BEREITGESTELLTE DATEN
- - - - -

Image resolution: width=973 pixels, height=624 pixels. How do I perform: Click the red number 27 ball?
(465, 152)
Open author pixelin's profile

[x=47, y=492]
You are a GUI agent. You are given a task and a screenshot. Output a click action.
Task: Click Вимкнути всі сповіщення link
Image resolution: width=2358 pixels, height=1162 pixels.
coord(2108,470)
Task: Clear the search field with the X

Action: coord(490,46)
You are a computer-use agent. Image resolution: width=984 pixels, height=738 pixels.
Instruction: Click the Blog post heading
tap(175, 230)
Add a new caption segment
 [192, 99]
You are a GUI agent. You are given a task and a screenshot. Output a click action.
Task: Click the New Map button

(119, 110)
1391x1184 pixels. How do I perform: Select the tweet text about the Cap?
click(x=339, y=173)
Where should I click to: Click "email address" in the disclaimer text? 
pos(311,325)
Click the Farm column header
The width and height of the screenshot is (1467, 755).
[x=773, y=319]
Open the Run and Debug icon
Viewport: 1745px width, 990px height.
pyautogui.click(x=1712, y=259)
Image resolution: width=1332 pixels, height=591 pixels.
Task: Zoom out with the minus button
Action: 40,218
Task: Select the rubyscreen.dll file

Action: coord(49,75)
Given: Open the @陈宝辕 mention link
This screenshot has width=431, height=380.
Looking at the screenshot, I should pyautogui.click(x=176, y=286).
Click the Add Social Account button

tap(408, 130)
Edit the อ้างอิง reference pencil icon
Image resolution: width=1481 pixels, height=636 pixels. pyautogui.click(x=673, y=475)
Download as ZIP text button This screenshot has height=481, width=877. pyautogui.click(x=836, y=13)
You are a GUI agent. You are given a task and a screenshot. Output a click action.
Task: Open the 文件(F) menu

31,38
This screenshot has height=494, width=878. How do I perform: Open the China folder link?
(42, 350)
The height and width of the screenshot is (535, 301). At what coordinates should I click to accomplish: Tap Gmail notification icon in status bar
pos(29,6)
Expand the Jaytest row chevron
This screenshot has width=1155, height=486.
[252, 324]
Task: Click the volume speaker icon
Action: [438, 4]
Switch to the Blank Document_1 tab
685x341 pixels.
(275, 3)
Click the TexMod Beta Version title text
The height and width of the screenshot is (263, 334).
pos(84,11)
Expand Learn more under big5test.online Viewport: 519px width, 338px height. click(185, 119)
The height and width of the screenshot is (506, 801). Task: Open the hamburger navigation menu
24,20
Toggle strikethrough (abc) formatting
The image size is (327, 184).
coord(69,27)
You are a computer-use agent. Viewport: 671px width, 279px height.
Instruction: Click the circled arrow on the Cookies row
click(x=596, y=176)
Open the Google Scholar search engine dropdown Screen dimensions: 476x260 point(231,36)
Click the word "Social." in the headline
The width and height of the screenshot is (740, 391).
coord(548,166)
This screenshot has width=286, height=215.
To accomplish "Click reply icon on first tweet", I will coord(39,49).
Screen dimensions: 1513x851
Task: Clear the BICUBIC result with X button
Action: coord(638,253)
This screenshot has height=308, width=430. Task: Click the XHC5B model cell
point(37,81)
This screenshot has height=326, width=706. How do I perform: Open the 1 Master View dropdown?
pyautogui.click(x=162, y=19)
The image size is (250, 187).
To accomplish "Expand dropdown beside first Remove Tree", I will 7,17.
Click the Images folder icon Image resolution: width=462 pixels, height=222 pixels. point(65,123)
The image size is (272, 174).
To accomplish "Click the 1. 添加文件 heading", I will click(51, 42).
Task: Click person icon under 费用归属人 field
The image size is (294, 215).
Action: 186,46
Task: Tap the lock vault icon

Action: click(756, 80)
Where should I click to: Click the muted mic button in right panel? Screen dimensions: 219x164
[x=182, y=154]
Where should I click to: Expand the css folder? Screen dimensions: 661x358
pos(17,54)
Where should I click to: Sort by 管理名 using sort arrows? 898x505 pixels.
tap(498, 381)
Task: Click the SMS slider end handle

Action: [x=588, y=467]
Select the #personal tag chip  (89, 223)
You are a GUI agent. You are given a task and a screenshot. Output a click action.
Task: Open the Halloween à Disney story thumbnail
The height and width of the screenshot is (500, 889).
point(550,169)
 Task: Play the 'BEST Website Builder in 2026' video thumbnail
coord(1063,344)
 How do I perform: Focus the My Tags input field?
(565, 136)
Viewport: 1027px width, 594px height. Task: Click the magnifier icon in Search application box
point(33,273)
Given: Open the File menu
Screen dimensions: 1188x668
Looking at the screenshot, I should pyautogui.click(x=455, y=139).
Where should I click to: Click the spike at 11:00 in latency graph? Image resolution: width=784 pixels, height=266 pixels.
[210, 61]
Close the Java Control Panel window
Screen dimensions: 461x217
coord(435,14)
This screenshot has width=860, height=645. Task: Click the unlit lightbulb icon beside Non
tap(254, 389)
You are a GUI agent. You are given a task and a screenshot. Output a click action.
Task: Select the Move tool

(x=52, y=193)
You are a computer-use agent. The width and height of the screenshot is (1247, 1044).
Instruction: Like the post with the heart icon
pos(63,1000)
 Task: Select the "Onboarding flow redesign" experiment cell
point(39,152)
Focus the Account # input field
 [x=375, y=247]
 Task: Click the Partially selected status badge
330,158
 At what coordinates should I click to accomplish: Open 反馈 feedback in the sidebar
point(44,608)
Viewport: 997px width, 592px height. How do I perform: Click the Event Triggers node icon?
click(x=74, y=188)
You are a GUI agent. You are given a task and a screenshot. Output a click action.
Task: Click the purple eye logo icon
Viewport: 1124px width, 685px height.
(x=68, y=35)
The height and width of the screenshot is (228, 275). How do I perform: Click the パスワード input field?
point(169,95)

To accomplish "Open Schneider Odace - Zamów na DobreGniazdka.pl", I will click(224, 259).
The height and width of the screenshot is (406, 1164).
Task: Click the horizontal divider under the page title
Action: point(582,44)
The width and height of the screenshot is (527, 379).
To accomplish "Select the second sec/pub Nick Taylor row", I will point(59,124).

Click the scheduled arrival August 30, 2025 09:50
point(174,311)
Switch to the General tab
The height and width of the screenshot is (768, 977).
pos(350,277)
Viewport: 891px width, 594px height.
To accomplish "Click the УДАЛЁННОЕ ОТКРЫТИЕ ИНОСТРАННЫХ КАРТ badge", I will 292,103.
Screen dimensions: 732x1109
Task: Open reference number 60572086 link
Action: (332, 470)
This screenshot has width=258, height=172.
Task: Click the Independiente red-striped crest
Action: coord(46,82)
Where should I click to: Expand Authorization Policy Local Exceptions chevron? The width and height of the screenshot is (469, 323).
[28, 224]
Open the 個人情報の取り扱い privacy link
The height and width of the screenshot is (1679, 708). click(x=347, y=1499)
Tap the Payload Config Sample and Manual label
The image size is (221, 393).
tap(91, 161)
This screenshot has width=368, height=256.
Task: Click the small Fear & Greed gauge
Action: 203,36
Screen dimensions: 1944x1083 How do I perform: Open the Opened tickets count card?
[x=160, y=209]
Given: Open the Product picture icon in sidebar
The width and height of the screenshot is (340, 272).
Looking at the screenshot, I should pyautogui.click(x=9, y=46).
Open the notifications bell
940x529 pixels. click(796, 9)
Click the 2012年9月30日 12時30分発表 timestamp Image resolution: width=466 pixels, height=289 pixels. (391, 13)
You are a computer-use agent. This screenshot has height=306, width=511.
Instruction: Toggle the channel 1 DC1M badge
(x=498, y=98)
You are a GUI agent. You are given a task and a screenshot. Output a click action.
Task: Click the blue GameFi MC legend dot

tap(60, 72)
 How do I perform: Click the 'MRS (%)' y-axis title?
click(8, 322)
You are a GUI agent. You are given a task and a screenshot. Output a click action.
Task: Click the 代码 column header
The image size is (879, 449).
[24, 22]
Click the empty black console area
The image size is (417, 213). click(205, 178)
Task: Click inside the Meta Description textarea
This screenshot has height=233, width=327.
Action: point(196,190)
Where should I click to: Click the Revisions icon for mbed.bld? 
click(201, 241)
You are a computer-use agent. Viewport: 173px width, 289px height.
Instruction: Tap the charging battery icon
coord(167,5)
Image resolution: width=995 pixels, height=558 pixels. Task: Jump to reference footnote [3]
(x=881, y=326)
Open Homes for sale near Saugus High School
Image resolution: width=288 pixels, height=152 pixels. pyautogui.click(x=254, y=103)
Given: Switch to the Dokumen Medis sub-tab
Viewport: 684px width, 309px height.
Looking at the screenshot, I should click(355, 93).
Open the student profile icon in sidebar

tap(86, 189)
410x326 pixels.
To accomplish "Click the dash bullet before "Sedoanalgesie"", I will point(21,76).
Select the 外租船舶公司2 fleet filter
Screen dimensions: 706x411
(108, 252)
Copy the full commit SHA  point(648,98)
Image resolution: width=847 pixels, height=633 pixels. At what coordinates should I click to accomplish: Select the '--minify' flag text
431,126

- - - - -

AUFGABENSTELLUNG
Überarbeite die Zeilen von der Zeile mit „How do I perform: Click the 'MRS“ bis einschließlich der Zeile mit „coord(167,5)“ und gib nur diese wieder. Ersetze dabei „charging battery icon“ durch „battery status icon“ und lass alles andere unverändert.

SCHRIFTLICHE LÖSUNG
 How do I perform: Click the 'MRS (%)' y-axis title?
click(8, 322)
You are a GUI agent. You are given a task and a screenshot. Output a click action.
Task: Click the 代码 column header
The image size is (879, 449).
[24, 22]
Click the empty black console area
The image size is (417, 213). click(205, 178)
Task: Click inside the Meta Description textarea
This screenshot has height=233, width=327.
Action: point(196,190)
Where should I click to: Click the Revisions icon for mbed.bld? 
click(201, 241)
You are a computer-use agent. Viewport: 173px width, 289px height.
Instruction: Tap the battery status icon
coord(167,5)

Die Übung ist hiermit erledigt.